DESCRIPTION OF THE TASK: The response should be an exact copy of the records, with the pictures removed.

:: DATASET ENTRIES

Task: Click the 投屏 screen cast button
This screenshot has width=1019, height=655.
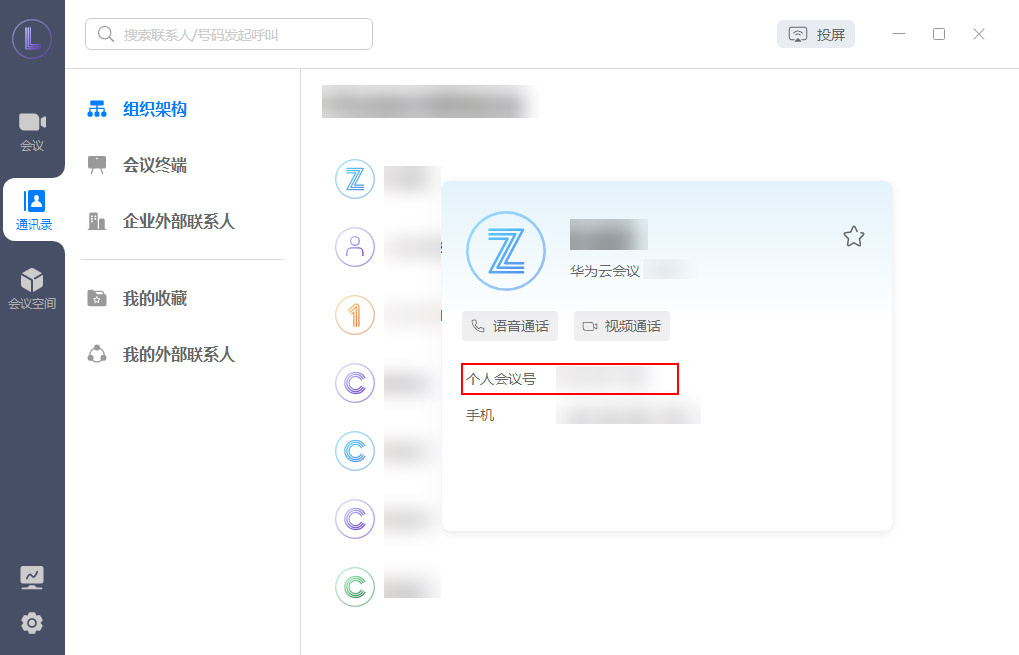Action: pyautogui.click(x=815, y=33)
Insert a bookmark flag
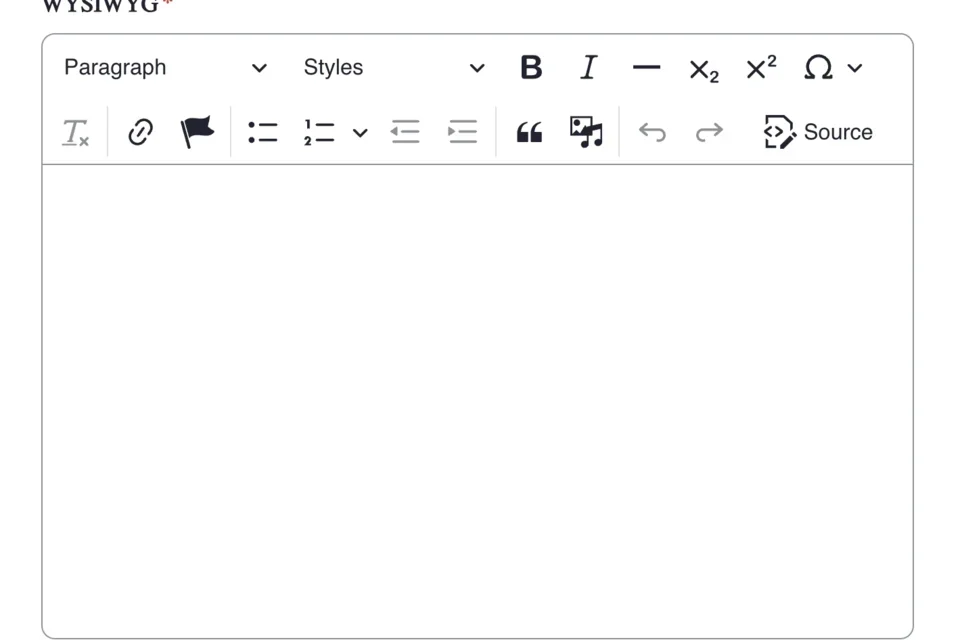Viewport: 960px width, 640px height. click(196, 131)
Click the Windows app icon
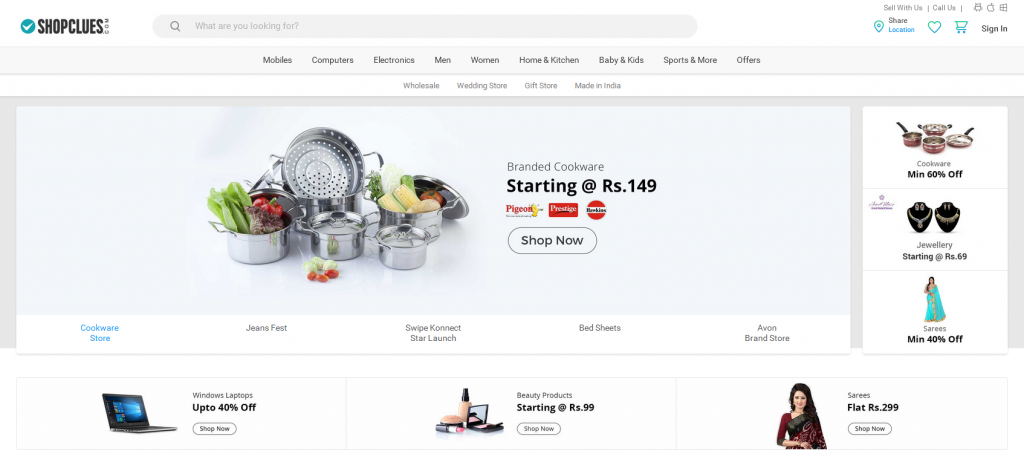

::::

WRITTEN RESPONSE:
Task: Click the 投屏 screen cast button
This screenshot has width=1019, height=655.
Action: pyautogui.click(x=815, y=33)
Insert a bookmark flag
Viewport: 960px width, 640px height. click(196, 131)
Click the Windows app icon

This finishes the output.